CONSIGNE
Répondez aux questions suivantes à partir du passage sur Schopenhauer.
(a) Selon le passage, que faut-il savoir en plus de composer un système aux parties bien liées ?
(b) Quel ouvrage d'Aristote est cité, et avec quelle référence ?
(c) D'après la citation finale, en quoi consiste le cercle vicieux ?
───── EXTRAIT DU DOCUMENT ─────
Cette étude sur la métaphysique de Schopenhauer laisserait quelque chose à désirer, si je ne disais pas maintenant un mot de la manière dont il en a compris le dernier fondement logique. Ce n'est pas tout de composer un système aux parties bien liées; il faut encore savoir à quoi le tout reste suspendu. Ce philosophe s'est demandé lui-même à quel titre son principe devait être admis, ou comment il serait possible de le démontrer dans l'acception générale qu'il lui attribuait; et voici sa réponse. Ce principe étant, dit-il, le principe de la raison suffisante, et la tâche accomplie dans son ouvrage (de la « quadruple racine ») étant d'établir les différentes lois de l'intelligence dont l'expression commune est le principe de la raison suffisante, il est démontré par là même que le principe en général ne saurait se prouver : ἀποδείξεως γαρ αρχη οὐκ ἀπόδειξις ἐστί (Arist., Métaph., III, 6). « Toute preuve est l'exposé de la raison d'un jugement énoncé qui reçoit par là même la qualification de vrai. Le principe de la raison est précisément l'expression de cette nécessité d'une raison pour tout jugement. Demander une preuve de ce principe, c'est-à-dire l'exposé de sa raison, c'est l'admettre à l'avance pour vrai; bien plus, c'est baser sa prétention précisément sur cette présupposition. On tombe ainsi dans ce cercle vicieux d'exiger une preuve du droit d'exiger une preuve » (p. 33).
───── DONNÉES EXTRAITES ─────
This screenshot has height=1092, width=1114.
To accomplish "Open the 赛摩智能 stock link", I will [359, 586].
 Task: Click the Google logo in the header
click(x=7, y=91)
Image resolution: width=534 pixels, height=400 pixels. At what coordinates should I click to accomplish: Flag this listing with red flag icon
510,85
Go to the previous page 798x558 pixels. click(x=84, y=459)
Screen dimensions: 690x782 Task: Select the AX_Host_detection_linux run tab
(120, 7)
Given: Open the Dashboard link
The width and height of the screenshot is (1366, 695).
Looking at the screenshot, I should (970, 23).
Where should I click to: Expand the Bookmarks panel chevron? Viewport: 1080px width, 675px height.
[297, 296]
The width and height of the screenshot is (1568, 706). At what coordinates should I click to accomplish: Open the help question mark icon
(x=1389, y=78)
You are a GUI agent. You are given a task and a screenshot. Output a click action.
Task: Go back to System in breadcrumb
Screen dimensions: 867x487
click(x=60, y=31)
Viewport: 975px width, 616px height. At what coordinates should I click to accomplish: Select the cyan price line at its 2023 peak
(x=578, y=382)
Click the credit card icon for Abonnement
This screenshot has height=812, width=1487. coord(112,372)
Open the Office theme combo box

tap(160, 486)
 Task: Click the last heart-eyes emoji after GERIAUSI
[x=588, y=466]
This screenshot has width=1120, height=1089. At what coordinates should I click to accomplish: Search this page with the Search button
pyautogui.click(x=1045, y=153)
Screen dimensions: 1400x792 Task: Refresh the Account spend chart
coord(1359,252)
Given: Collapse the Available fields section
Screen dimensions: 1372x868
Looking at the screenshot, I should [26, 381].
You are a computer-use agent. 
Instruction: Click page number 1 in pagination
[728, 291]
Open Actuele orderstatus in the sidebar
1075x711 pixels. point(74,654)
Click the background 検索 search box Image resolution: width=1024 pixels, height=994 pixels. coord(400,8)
─────
CORRIGÉ
(a) Il faut encore savoir à quoi le tout reste suspendu.
(b) La Métaphysique, livre III, chapitre 6.
(c) Il consiste à exiger une preuve du droit d'exiger une preuve.